Chunkers - Exo Docs

Chunkers split documents into retrieval-friendly chunks, each preserving character offsets into the original document content. All chunkers implement the Chunker ABC.

python

from exo.retrieval import (
    Chunker,
    CharacterChunker,
    ParagraphChunker,
    TokenChunker,
)

Types

Before covering the chunkers, here are the data types they operate on. Both are defined in exo.retrieval.types.

Document

python

class Document(BaseModel)

A document stored in a retrieval system.

Field	Type	Default	Description
`id`	`str`	(required)	Unique identifier for the document
`content`	`str`	(required)	Full text content of the document
`metadata`	`dict[str, Any]`	`{}`	Arbitrary metadata (e.g. source, author, tags)
`embedding`	`list[float] \| None`	`None`	Optional pre-computed embedding vector

Chunk

python

class Chunk(BaseModel, frozen=True)

An immutable slice of a document for retrieval.

Field	Type	Default	Description
`document_id`	`str`	(required)	ID of the parent document
`index`	`int`	(required)	Position of this chunk within the document (0-based)
`content`	`str`	(required)	Text content of the chunk
`start`	`int`	(required)	Character offset where the chunk begins in the document
`end`	`int`	(required)	Character offset where the chunk ends in the document
`metadata`	`dict[str, Any]`	`{}`	Arbitrary metadata inherited or derived from the document

RetrievalResult

python

class RetrievalResult(BaseModel, frozen=True)

A scored chunk returned from a retrieval query.

Field	Type	Default	Description
`chunk`	`Chunk`	(required)	The matched chunk
`score`	`float`	(required)	Similarity or relevance score (higher is better)
`metadata`	`dict[str, Any]`	`{}`	Additional metadata from the retrieval process

RetrievalError

python

class RetrievalError(ExoError)

Raised when a retrieval operation fails.

Parameter	Type	Default	Description
`message`	`str`	(required)	Error message
`operation`	`str`	`""`	The operation that failed (e.g. `"embed"`, `"search"`, `"index"`)
`details`	`dict[str, Any] \| None`	`None`	Additional context about the failure

Chunker

python

class Chunker(abc.ABC)

Abstract base class for text chunkers. Subclasses must implement chunk.

EXERCISE SET
A – Name every field that the chunkers documentation lists for the Chunk class.
B – Write the next part of the chunkers documentation, picking up after its final sentence.
The listing after this point isn't needed for any of the work.

DATASET EXTRACT
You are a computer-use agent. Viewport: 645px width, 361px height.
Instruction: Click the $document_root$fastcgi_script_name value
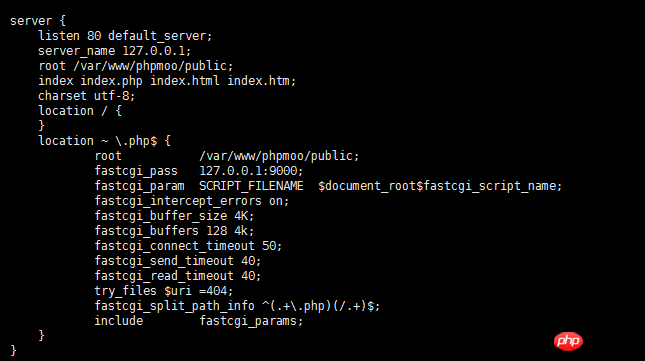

IN RESPONSE
A – document_id, index, content, start, end, metadata

B –
Abstract methods

chunk

python

def chunk(self, document: Document) -> list[Chunk]

Split a document into chunks.

Parameter	Type	Default	Description
`document`	`Document`	(required)	The document to split

Returns: A list of Chunk objects with character offsets preserved.

CharacterChunker

python

class CharacterChunker(Chunker)

Splits text by character count with configurable overlap. Produces fixed-size windows that slide across the document content.

Constructor parameters

Parameter	Type	Default	Description
`chunk_size`	`int`	`500`	Maximum number of characters per chunk
`chunk_overlap`	`int`	`50`	Number of overlapping characters between consecutive chunks

Raises: ValueError — If chunk_size is not positive, chunk_overlap is negative, or chunk_overlap >= chunk_size.

Example

python

from exo.retrieval import CharacterChunker, Document

chunker = CharacterChunker(chunk_size=200, chunk_overlap=20)
doc = Document(id="doc1", content="A long document..." * 100)
chunks = chunker.chunk(doc)

for c in chunks:
    print(f"Chunk {c.index}: chars {c.start}-{c.end} ({len(c.content)} chars)")

ParagraphChunker

python

class ParagraphChunker(Chunker)

Splits text at paragraph boundaries, respecting a maximum chunk size. Paragraphs are delimited by one or more blank lines. Multiple paragraphs are merged into a single chunk until adding another would exceed chunk_size. If a single paragraph exceeds the limit, it becomes its own chunk.

Constructor parameters

Parameter	Type	Default	Description
`chunk_size`	`int`	`1000`	Maximum number of characters per chunk

Raises: ValueError — If chunk_size is not positive.

Example

python

from exo.retrieval import ParagraphChunker, Document

chunker = ParagraphChunker(chunk_size=500)
doc = Document(id="article", content="First paragraph.\n\nSecond paragraph.\n\nThird paragraph.")
chunks = chunker.chunk(doc)

for c in chunks:
    print(f"Chunk {c.index}: {c.content[:50]}...")

TokenChunker

python

class TokenChunker(Chunker)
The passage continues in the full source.